What is expected - Please say how many lines in the records contain the word "computer", giving only the number.
#### Material to process ####
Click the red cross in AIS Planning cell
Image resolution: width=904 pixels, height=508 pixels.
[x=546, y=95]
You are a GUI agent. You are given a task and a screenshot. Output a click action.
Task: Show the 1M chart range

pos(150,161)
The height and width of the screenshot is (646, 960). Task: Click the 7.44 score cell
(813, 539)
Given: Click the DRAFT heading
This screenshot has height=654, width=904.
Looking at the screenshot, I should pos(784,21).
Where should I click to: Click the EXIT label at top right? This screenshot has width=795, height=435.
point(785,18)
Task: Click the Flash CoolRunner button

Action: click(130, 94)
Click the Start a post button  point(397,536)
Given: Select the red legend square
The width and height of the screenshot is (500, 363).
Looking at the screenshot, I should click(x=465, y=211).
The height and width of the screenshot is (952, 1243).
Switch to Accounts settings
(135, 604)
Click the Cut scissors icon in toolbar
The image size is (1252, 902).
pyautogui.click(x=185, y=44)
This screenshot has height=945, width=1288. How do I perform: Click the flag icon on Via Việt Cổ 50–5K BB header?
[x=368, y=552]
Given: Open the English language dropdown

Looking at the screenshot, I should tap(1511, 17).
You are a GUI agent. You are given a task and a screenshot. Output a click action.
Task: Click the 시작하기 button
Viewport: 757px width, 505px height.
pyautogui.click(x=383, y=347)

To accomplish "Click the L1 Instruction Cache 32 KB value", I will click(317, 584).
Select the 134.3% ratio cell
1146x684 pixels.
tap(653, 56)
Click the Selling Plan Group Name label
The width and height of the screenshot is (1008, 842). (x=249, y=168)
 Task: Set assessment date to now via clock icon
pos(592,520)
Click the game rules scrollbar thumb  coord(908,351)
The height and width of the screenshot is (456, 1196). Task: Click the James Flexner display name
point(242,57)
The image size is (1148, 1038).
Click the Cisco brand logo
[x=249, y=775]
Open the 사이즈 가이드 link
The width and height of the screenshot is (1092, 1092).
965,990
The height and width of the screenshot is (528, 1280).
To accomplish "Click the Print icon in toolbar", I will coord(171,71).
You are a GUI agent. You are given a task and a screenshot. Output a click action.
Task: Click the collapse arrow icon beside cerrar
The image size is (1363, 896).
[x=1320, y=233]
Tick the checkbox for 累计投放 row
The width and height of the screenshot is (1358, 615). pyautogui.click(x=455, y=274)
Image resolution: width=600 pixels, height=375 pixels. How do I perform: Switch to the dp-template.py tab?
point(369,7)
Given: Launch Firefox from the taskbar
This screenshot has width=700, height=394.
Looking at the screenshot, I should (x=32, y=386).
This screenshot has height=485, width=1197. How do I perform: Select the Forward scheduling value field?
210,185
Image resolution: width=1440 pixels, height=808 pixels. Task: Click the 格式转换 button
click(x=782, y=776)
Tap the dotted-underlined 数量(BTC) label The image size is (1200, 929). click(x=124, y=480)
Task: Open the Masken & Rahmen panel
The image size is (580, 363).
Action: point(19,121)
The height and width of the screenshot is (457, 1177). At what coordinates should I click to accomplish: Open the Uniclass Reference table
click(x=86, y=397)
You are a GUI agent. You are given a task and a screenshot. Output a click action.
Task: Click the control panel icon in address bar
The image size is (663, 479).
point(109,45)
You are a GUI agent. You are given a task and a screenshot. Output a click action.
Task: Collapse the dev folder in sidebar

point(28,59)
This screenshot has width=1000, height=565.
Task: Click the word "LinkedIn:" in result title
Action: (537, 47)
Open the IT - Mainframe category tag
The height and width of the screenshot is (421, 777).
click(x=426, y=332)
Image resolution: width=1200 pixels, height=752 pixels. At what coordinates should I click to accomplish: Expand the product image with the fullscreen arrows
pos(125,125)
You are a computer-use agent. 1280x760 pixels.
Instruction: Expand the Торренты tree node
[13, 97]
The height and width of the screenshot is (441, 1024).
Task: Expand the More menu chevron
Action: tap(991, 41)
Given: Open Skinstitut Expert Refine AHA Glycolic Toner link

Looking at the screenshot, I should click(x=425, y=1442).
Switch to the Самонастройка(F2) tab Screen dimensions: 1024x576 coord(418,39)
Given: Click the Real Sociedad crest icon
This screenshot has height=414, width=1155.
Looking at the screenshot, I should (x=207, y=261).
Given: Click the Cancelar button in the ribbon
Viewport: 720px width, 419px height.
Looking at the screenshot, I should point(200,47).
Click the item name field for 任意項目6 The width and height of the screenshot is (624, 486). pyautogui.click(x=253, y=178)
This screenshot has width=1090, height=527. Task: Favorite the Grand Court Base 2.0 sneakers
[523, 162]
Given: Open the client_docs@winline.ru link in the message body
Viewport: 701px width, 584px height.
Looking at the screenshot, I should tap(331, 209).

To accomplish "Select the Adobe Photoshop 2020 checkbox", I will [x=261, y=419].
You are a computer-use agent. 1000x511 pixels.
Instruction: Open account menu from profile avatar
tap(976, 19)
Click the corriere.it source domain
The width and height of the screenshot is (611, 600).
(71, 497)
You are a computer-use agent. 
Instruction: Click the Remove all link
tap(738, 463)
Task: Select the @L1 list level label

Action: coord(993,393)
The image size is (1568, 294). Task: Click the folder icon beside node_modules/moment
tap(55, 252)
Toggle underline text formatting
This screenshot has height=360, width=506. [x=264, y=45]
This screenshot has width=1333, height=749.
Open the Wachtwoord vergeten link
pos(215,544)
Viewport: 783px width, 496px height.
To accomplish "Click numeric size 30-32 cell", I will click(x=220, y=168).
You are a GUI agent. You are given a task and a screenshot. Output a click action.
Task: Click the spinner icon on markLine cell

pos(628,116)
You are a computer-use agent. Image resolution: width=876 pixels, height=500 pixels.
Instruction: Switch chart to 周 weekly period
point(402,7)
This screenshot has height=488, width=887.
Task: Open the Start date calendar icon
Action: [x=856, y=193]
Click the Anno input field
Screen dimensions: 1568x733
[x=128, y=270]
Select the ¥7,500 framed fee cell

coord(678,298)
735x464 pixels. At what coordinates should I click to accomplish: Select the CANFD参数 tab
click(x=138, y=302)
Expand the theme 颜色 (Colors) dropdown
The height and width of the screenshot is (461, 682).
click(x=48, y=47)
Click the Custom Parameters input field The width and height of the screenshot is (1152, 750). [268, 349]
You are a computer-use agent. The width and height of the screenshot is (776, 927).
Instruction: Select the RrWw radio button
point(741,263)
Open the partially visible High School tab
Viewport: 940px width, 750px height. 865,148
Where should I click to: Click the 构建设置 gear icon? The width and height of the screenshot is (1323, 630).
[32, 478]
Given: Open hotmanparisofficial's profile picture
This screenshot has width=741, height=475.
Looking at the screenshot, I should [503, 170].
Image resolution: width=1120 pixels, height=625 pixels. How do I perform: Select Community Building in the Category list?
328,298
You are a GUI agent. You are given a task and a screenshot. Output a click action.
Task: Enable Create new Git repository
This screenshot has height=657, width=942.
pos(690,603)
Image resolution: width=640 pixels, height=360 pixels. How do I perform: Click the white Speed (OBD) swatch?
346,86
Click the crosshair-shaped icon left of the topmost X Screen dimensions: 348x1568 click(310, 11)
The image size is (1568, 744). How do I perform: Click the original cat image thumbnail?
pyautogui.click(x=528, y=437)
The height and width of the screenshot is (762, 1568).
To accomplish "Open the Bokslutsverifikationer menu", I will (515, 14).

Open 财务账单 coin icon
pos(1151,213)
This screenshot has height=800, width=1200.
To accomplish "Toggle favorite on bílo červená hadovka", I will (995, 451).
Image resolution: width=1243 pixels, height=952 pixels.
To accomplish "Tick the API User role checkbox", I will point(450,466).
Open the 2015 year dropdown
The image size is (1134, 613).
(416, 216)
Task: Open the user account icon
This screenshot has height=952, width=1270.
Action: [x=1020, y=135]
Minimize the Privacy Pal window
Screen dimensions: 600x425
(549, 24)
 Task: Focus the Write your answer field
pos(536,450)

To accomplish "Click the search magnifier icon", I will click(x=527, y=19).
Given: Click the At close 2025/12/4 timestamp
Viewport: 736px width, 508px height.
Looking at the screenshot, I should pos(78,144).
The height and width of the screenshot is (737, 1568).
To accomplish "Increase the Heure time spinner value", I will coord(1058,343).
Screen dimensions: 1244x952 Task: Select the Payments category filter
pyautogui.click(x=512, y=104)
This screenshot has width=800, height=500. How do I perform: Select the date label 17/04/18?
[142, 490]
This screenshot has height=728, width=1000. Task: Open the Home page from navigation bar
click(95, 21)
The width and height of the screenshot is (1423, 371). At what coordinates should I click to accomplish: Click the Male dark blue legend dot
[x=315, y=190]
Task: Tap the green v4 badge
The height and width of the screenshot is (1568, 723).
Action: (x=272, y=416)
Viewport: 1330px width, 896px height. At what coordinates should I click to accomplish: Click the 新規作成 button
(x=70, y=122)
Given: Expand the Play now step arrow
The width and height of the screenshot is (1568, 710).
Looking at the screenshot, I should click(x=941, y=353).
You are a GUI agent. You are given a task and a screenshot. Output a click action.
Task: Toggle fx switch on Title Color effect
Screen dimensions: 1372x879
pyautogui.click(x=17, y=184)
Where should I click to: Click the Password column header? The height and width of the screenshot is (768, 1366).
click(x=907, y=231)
####
Task solution - 5